Due to the increasing popularity of small cars imported from Europe and Japan during the late 1960s, the American manufacturers began releasing competing locally-built models in the early 1970s. The AMC Gremlin was described at its April 1970 introduction as "the first American-built import" and the first U.S. built subcompact car. Also introduced in 1970 were the Chevrolet Vega and Ford Pinto. Plans for the subcompact AMC Gremlin pre-dated Vega and Pinto by several years because of AMC's strategy to recognize emerging market opportunities ahead of the competition.

Sales of American-built "low weight cars" (including subcompacts) accounted for more than 30% of total car sales in 1972 and 1973, despite inventory shortages for several models. The Gremlin, Pinto and Vega were all rear-wheel drive and available with four-cylinder engines (the Pinto was also available with a V6 engine, and the Gremlin was also available with I6 and V8 engines).

The Pontiac Astre, the Canadian-originated re-badged Vega variant was released in the U.S. in September 1974. Due to falling sales of the larger pony cars (such as the Chevrolet Camaro and first-generation Ford Mustang) in the mid-1970s, the Vega-based Chevrolet Monza was introduced as an upscale subcompact and the Ford Mustang II temporarily downsized from the pony car class to become a subcompact car for its second generation. The Monza with its GM variants Pontiac Sunbird, Buick Skyhawk, Oldsmobile Starfire, and the Mustang II continued until the end of the decade. The Chevrolet Chevette was GM's new entry-level subcompact introduced as a 1976 model. It was an 'Americanized' design from Opel, GM's German subsidiary. Additionally, subcompacts that were imported and marketed through domestic manufacturers' dealer networks as captive imports included the Renault Le Car and the Ford Fiesta.

To do:
a: In the passage on American subcompact cars, when was the Pontiac Astre released in the U.S.?
b: Retype part of the passage on American subcompact cars, starting with "Due to the increasing" and going on through "of the competition.".
c: Sum up the passage on American subcompact cars in two sentences.

Data:
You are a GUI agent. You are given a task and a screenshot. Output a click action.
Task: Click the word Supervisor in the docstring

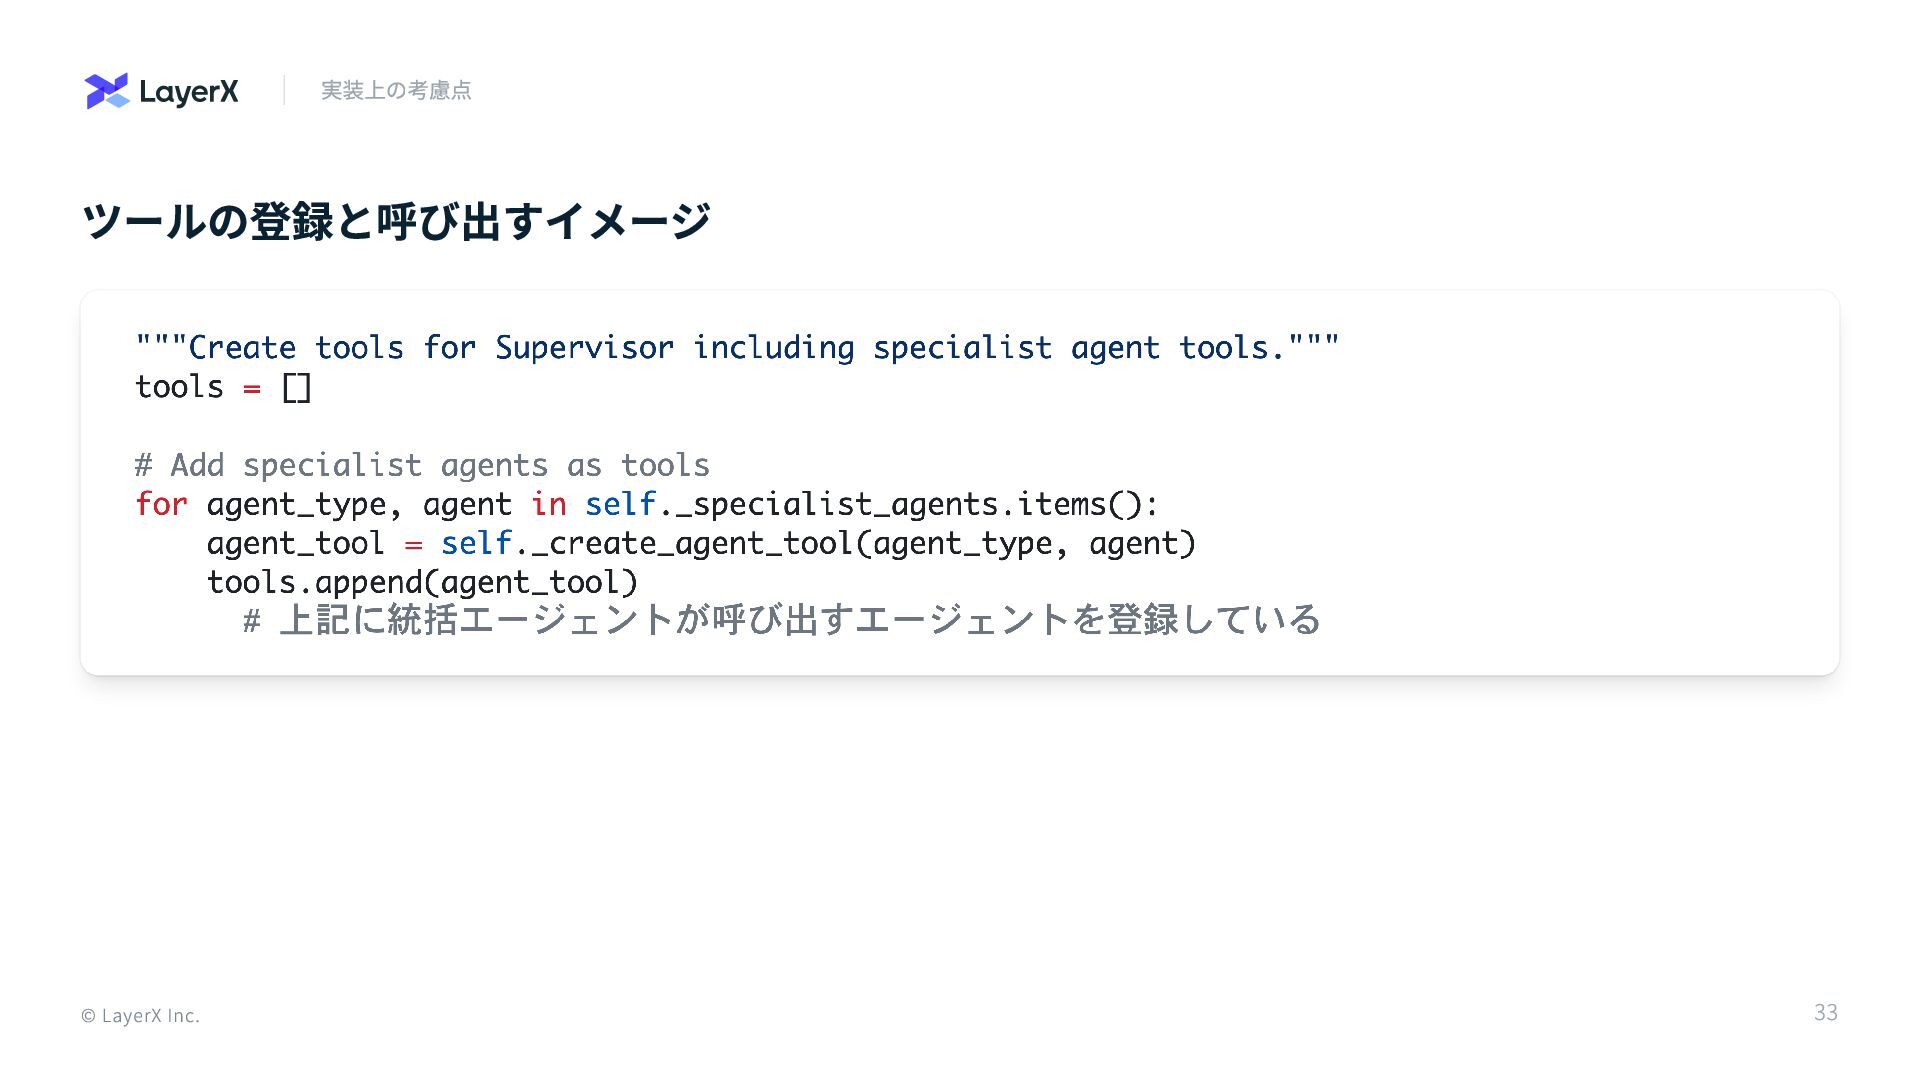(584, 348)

---

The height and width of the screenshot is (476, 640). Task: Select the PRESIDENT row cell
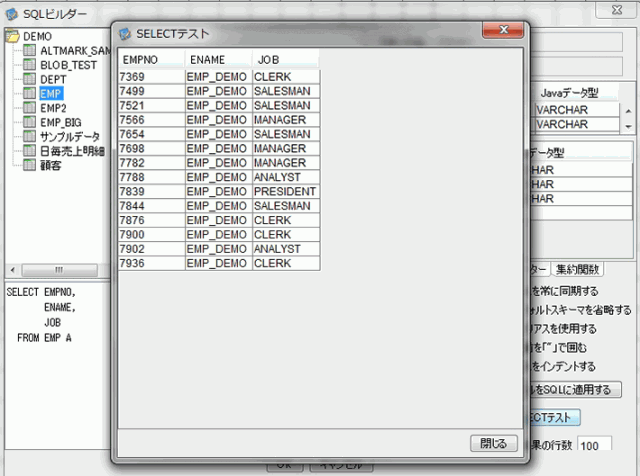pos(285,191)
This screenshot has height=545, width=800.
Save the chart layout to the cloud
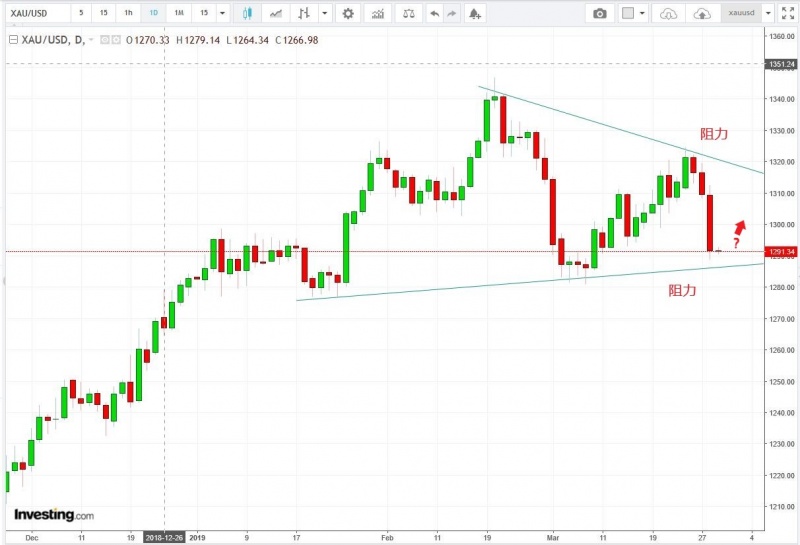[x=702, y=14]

Solved problems:
a: September 1974

b:
Due to the increasing popularity of small cars imported from Europe and Japan during the late 1960s, the American manufacturers began releasing competing locally-built models in the early 1970s. The AMC Gremlin was described at its April 1970 introduction as "the first American-built import" and the first U.S. built subcompact car. Also introduced in 1970 were the Chevrolet Vega and Ford Pinto. Plans for the subcompact AMC Gremlin pre-dated Vega and Pinto by several years because of AMC's strategy to recognize emerging market opportunities ahead of the competition.

c: In the early 1970s, American makers began building their own small cars, such as the AMC Gremlin, Chevrolet Vega and Ford Pinto, to compete with popular imports from Europe and Japan. Later in the decade came models like the Chevrolet Monza, the downsized Mustang II and the Chevrolet Chevette, along with captive imports such as the Renault Le Car and Ford Fiesta.